* _INFORMATION PROVIDED_:
****************************************
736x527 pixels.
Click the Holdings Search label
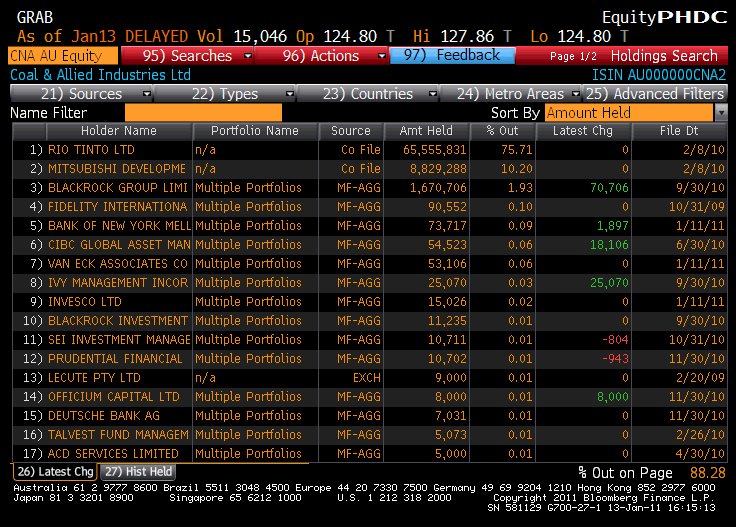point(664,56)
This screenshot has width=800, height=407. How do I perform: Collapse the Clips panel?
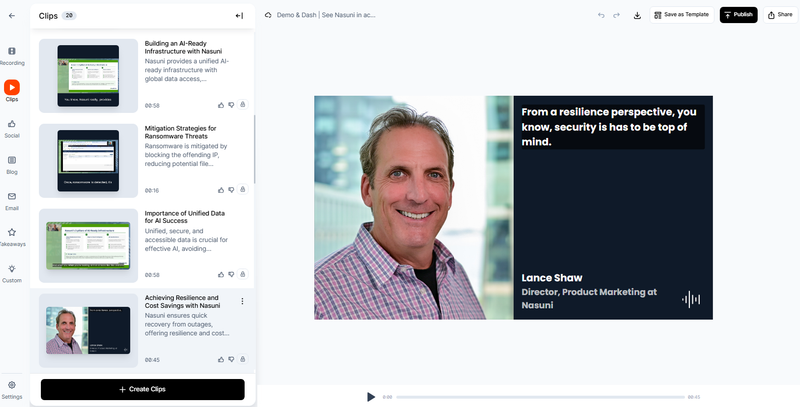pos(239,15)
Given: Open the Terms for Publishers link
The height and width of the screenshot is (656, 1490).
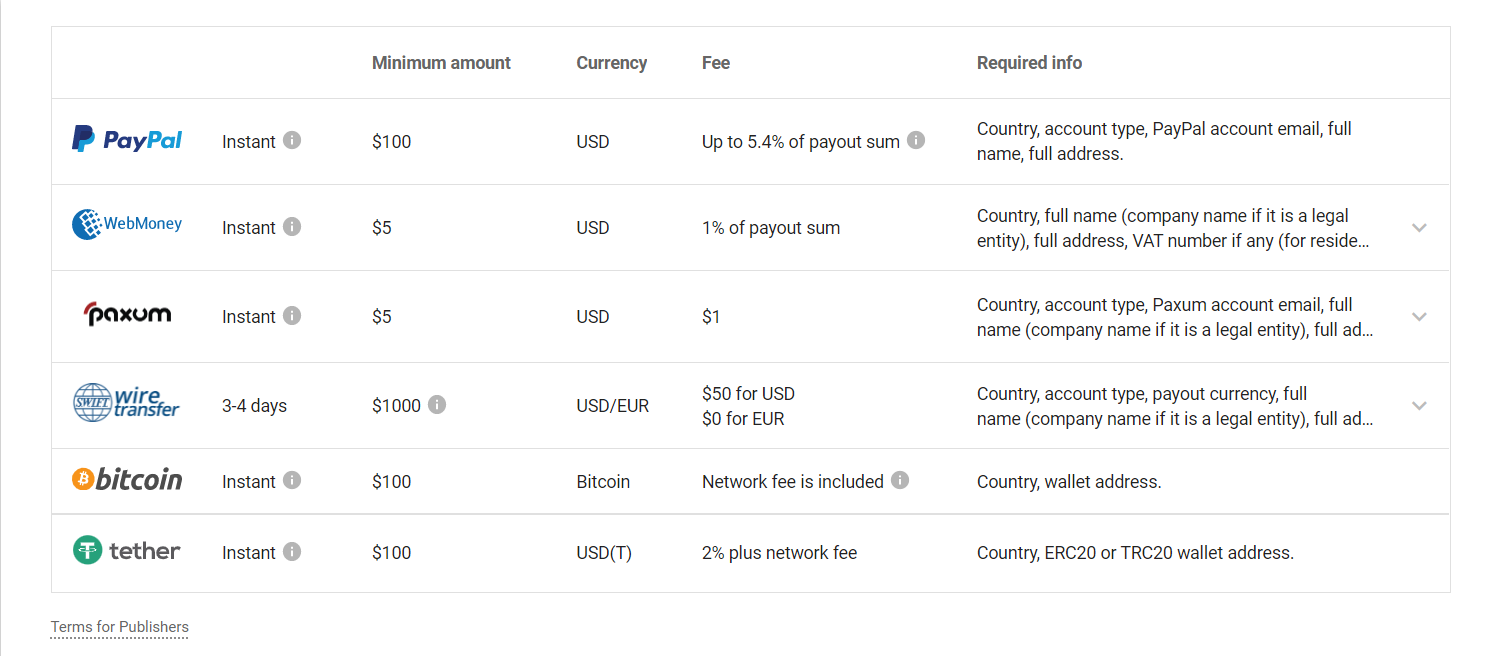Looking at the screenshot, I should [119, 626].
****************************************
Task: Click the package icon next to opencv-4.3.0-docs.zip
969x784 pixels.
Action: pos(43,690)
****************************************
* _WORK INSTRUCTIONS_:
Could the stretch from the line with "736x527 pixels." through the line with "Given: Open the Terms for Publishers link" in the listing above be restated word for word, minus the pictures?

* _YOUR RESPONSE_:
736x527 pixels.
Click the Holdings Search label
point(664,56)
This screenshot has width=800, height=407. How do I perform: Collapse the Clips panel?
pos(239,15)
Given: Open the Terms for Publishers link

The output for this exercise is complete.